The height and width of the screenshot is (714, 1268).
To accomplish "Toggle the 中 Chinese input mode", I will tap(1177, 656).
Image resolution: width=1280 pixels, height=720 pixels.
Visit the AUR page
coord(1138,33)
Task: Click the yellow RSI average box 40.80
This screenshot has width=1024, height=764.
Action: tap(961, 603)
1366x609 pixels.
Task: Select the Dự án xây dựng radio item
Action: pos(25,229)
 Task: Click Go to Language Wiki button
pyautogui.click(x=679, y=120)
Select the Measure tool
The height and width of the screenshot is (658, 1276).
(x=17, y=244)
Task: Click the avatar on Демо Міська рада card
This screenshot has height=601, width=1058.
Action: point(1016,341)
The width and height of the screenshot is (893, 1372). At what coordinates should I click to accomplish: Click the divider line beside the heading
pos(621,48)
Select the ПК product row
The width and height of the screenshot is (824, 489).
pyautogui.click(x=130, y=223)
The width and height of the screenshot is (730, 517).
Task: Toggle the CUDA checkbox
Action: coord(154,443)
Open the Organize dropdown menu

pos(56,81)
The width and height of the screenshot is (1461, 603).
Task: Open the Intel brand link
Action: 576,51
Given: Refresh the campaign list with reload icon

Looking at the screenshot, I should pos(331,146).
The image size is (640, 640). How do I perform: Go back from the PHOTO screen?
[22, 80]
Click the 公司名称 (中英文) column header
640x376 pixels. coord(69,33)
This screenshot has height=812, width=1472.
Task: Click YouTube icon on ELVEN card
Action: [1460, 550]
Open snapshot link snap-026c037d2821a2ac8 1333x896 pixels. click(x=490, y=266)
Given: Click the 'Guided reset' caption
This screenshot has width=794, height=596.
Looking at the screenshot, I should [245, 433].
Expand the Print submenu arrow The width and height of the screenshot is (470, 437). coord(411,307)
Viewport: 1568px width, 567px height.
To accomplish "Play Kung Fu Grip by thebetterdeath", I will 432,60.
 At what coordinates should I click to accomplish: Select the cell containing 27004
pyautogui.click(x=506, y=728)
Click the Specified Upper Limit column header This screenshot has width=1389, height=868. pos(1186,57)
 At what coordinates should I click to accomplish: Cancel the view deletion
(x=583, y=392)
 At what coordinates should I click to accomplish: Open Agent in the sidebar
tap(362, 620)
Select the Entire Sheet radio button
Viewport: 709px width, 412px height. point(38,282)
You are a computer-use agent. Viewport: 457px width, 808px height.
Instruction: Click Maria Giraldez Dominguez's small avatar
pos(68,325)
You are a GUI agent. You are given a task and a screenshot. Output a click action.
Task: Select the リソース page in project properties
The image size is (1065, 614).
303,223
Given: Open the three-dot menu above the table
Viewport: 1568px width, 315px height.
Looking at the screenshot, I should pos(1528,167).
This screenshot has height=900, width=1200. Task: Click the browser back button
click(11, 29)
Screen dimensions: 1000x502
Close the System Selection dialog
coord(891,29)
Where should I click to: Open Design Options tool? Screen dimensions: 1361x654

EXERCISE BRIEF
Would you retype the records above without changing a word?

EXERCISE RESULT
The height and width of the screenshot is (714, 1268).
To accomplish "Toggle the 中 Chinese input mode", I will tap(1177, 656).
Image resolution: width=1280 pixels, height=720 pixels.
Visit the AUR page
coord(1138,33)
Task: Click the yellow RSI average box 40.80
This screenshot has width=1024, height=764.
Action: tap(961, 603)
1366x609 pixels.
Task: Select the Dự án xây dựng radio item
Action: pos(25,229)
 Task: Click Go to Language Wiki button
pyautogui.click(x=679, y=120)
Select the Measure tool
The height and width of the screenshot is (658, 1276).
(x=17, y=244)
Task: Click the avatar on Демо Міська рада card
This screenshot has height=601, width=1058.
Action: point(1016,341)
The width and height of the screenshot is (893, 1372). At what coordinates should I click to accomplish: Click the divider line beside the heading
pos(621,48)
Select the ПК product row
The width and height of the screenshot is (824, 489).
pyautogui.click(x=130, y=223)
The width and height of the screenshot is (730, 517).
Task: Toggle the CUDA checkbox
Action: coord(154,443)
Open the Organize dropdown menu

pos(56,81)
The width and height of the screenshot is (1461, 603).
Task: Open the Intel brand link
Action: 576,51
Given: Refresh the campaign list with reload icon

Looking at the screenshot, I should pos(331,146).
The image size is (640, 640). How do I perform: Go back from the PHOTO screen?
[22, 80]
Click the 公司名称 (中英文) column header
640x376 pixels. coord(69,33)
This screenshot has height=812, width=1472.
Task: Click YouTube icon on ELVEN card
Action: [1460, 550]
Open snapshot link snap-026c037d2821a2ac8 1333x896 pixels. click(x=490, y=266)
Given: Click the 'Guided reset' caption
This screenshot has width=794, height=596.
Looking at the screenshot, I should [245, 433].
Expand the Print submenu arrow The width and height of the screenshot is (470, 437). coord(411,307)
Viewport: 1568px width, 567px height.
To accomplish "Play Kung Fu Grip by thebetterdeath", I will 432,60.
 At what coordinates should I click to accomplish: Select the cell containing 27004
pyautogui.click(x=506, y=728)
Click the Specified Upper Limit column header This screenshot has width=1389, height=868. pos(1186,57)
 At what coordinates should I click to accomplish: Cancel the view deletion
(x=583, y=392)
 At what coordinates should I click to accomplish: Open Agent in the sidebar
tap(362, 620)
Select the Entire Sheet radio button
Viewport: 709px width, 412px height. point(38,282)
You are a computer-use agent. Viewport: 457px width, 808px height.
Instruction: Click Maria Giraldez Dominguez's small avatar
pos(68,325)
You are a GUI agent. You are given a task and a screenshot. Output a click action.
Task: Select the リソース page in project properties
The image size is (1065, 614).
303,223
Given: Open the three-dot menu above the table
Viewport: 1568px width, 315px height.
Looking at the screenshot, I should pos(1528,167).
This screenshot has height=900, width=1200. Task: Click the browser back button
click(11, 29)
Screen dimensions: 1000x502
Close the System Selection dialog
coord(891,29)
Where should I click to: Open Design Options tool? Screen dimensions: 1361x654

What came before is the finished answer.